Fletcher's newfound abilities and equipment brought him some interesting visitors. When American industrialist and philanthropist
Alfred I. duPont couldn't hear what was being said at his own board meetings, he turned to Bell Labs for help. After a childhood swimming accident in the Brandywine River, duPont's hearing had gotten progressively worse, and he was almost entirely deaf as an adult. DuPont told Fletcher that his ability to hear fluctuated. It improved after X-ray beam treatment from a doctor he was seeing, then worsened again. Skeptical, Fletcher asked to accompany duPont on his next visit to the doctor. Beforehand, Fletcher measured duPont's hearing himself and created a picture of his considerable hearing loss using what he called an “embryo audiometer.”
According to Fletcher, the doctor treating duPont had a very different technique.

There was a path along the floor . . . about 20 feet long. Mr. Dupont was asked to stand at one end of this. The doctor stood at the other end and said in a very weak voice, “Can you hear now?” Mr. Dupont shook his head. [The doctor] kept coming closer and asking the same question in the same weak voice until he came to about two feet from his ear, where [Mr. Dupont] said he could hear. His hearing level was found to be two feet.

Mr. Dupont then was asked to stand four or five feet in front of an X-ray tube with his ear facing the tube. The X-ray was turned on two or three times. He then turned his other ear toward the tube and had a similar treatment. He then stood in the 20 foot path and another hearing test was made. But this time as he started to walk toward Mr. Dupont [the doctor] shouted in a very loud voice: “Do you hear me now?” As the doctor reached the 10 or 15 foot mark, Mr. Dupont's eyes twinkled and he said he could hear.

I could hardly keep from laughing. . . .

When they returned to the laboratory, Fletcher measured duPont's hearing again and found it unchanged. “After that,” noted Fletcher, “Mr. Dupont never paid a visit to this doctor.”

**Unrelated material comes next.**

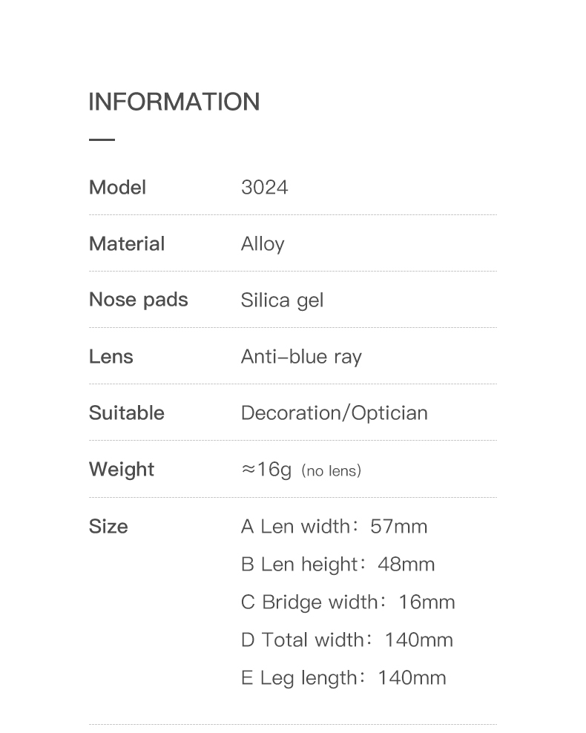The width and height of the screenshot is (586, 733).
Task: Click the Alloy material value
Action: coord(263,245)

Fletcher and duPont then turned to the problem of the board meetings. The invention of the telephone had led to the first electronic hearing aids by making it possible to manipulate attributes of sound like loudness and frequency as well as to measure distortion. (Likewise, the invention of the transistor at Bell Labs in the 1950s would revolutionize hearing aid technology by making the devices smaller and more powerful.) One early electronic hearing aid apparently consisted of a battery attached to a telephone receiver. For duPont to hear all the participants in a meeting, Fletcher set up a system with two microphones in the center of the boardroom table and two telephone receivers (one for each ear) attached to a headband for duPont to wear. Hidden under the table was a desk-size set of amplifiers, transformers, and condensers. By using two receivers instead of one, duPont was able to tell where the speaker was. “And that,” said Fletcher, “was
the first hearing aid Bell Labs ever made.” Later,
Fletcher made hearing aids for Thomas Edison as well, though Edison later complained that his hearing aids had revealed to him that speakers at the public events he attended said little of interest.